Anger. Battle. Hurt Feelings. Innovation. Winning. Losing. Fear. These are the words people think of when we say “Conflict”.
Most of the words are negative – they convey conflict as a difficult, dangerous process. Many will go well out of their way to avoid emotional conflict situations, especially at work. There is a lot at stake. Careers. Money. Power. Opportunity. – It’s personal, it’s emotional and it often times means opening oneself and becoming vulnerable.
The aim of this article is to provide a framework to help re-think how to resolve conflict at work.
Types of Conflict?
There are 2 types of conflict at work.
The first we’ll call direct conflict. This is when it is clear there is a difference of opinion including:
• My perception of the situation is at odds with yours
• My point of view is at odds with yours
• My needs are at odds with yours
Secondly, there are situations where bad feelings develop over time and create a barrier to relationships and productivity. This can be the result of not handling the initial situation right away. Or it may be a lack of skills on your part to address it. Or it could be the other person is just difficult to deal with.
Why Do We Avoid Conflict?
We all avoid conflicts at some point at work, for good and bad reasons. Think of a conflict you are currently avoiding experiencing. Maybe it is lingering on. Maybe you think you can continue to do your work without resolving it. Whatever the case, there is something about it that is making you avoid getting it resolved: Is it…

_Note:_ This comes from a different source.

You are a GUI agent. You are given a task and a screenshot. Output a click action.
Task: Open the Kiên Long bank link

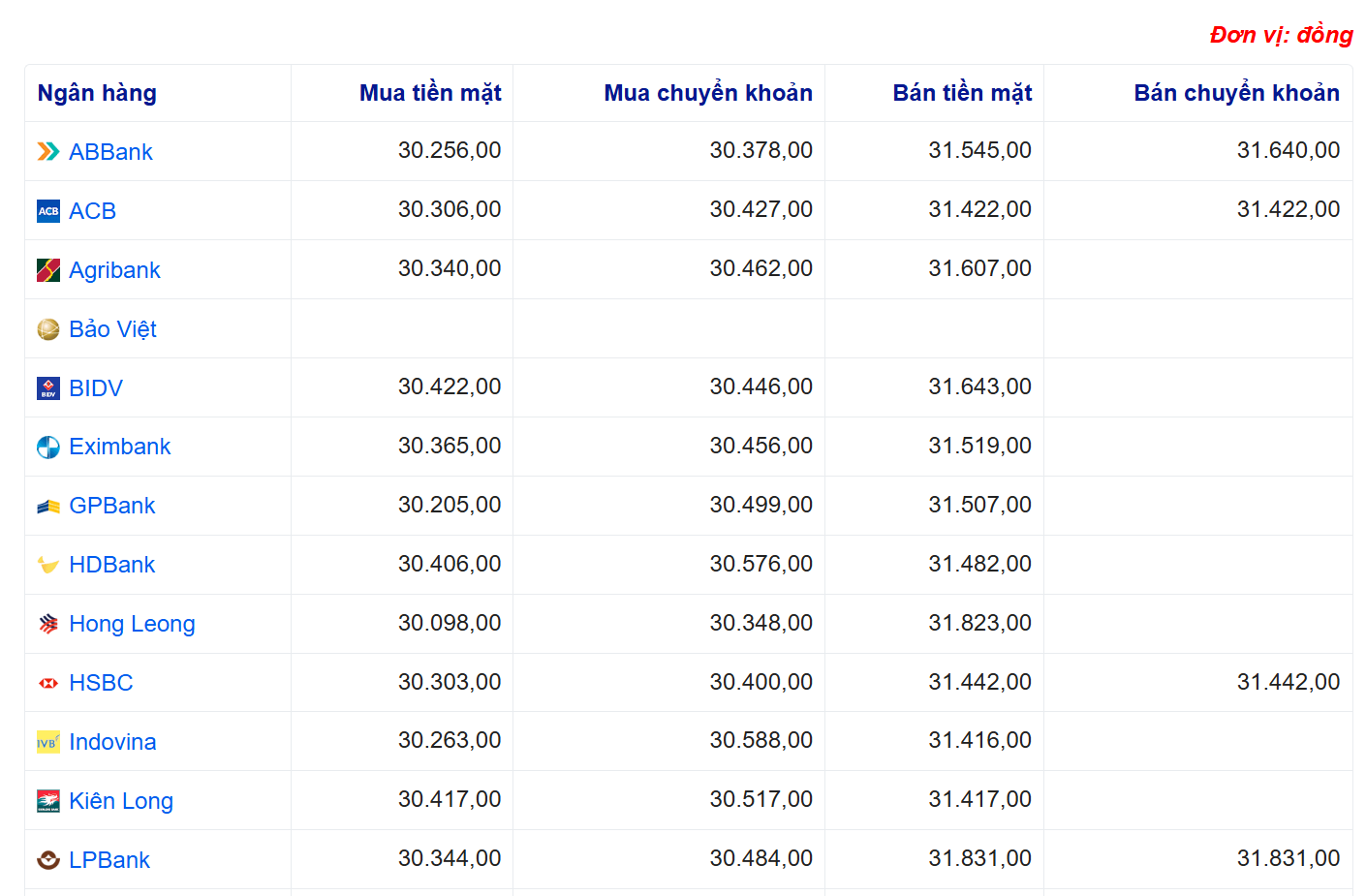click(121, 801)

Too risky – You believe there is too much political risk to address it. Possibly a poorly handled conflict could result in a fallout that will damage a project, task or your career.
Unpleasant – Sometimes we avoid conflict because it is just hard.
Too personal – You may think that the issue is personal and not work related.
Difficult to control – You are feeling so upset that you do not have confidence you can control yourself. Or maybe the other party has a history of being explosive and you think you don’t have the skills to manage the situations
These reasons are all real and valid. Our article is meant to help you overcome these reasons and find an approach that will enable you to address the conflict productively and professionally.
Can conflict be resolved?
We have yet to run across an organization where all conflict is resolved . Conflict ebbs and flows in relationships and organizations. In fact, if we saw no conflict during change in an organization, we would suspect the organization to be dying or dead! The emotional exchange of ideas and perceptions is a natural occurrence of people working together.
Employees at all levels must continue working while conflicts and ambiguities exist.
This is not to say that conflict cannot be resolved. There are some work conflict situations that can be addressed through a short dialogue to clear up misunderstandings. However, many others take more work. They require more energy, revisiting and a personal commitment to working out the issue in the long term.
Also, there are different ways to look at “resolution.” If you are looking at resolution as everyone being completely happy with the outcome, then resolution is not attainable in many situations. Sometimes I may be happy and you not. Other times vice versa.